Il “licenziamento” dell’assessore all’Ambiente, Maurizio Capone, è passato quasi inosservato nell’ambiente politico. Sarà che ormai veniva dato per scontata e si aspettava solo l’ufficializzazione, ma fino a questo momento non si registrano prese di posizioni ufficiali. La rottura è nata principalmente sulle diversità di vedute sul dissesto (Capone era contrario). L’unico comunicato è stato inviato dai “nemici” dell’Adasc, l’Associazione per la Difesa dell’Ambiente e della Salute dei Cittadini, che condivide la scelta del sindaco Carmelo Pino il quale ha revocato la delega. Che propone una collaborazione.

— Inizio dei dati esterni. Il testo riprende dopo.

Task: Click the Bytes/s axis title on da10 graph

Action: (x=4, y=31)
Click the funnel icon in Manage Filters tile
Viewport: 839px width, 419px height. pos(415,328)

“Da ottobre 2010 abbiamo dichiarato che Capone ha dimostrato un’evidente incapacità politica a guidare questo delicato assessorato – si legge nella nota dell’Adasc guidata da Peppe Maimone – vista la dannosa situazione ambientale che attanaglia la nostra città e il comprensorio. Abbiamo chiesto ufficialmente le sue dimissioni, ma la poltrona era troppo importante per lasciarla! E’ stata effettuata una petizione popolare che ha riscontrato un ottimo successo! Ma neanche quest’azione ha toccato la coscienza dell’ex assessore! Oggi finalmente la Città di Milazzo ha voltato pagina! Auspichiamo che il Sindaco nomini un tecnico, che riesca a mettere in campo la professionalità per difendere la nostra salute e il nostro martoriato ambiente! All’ambiente solo persone competenti!! L’Associazione rinnova la propria disponibilità per una fattiva collaborazione con l’Ente Comunale al fine di tutelare la salute dei cittadini”.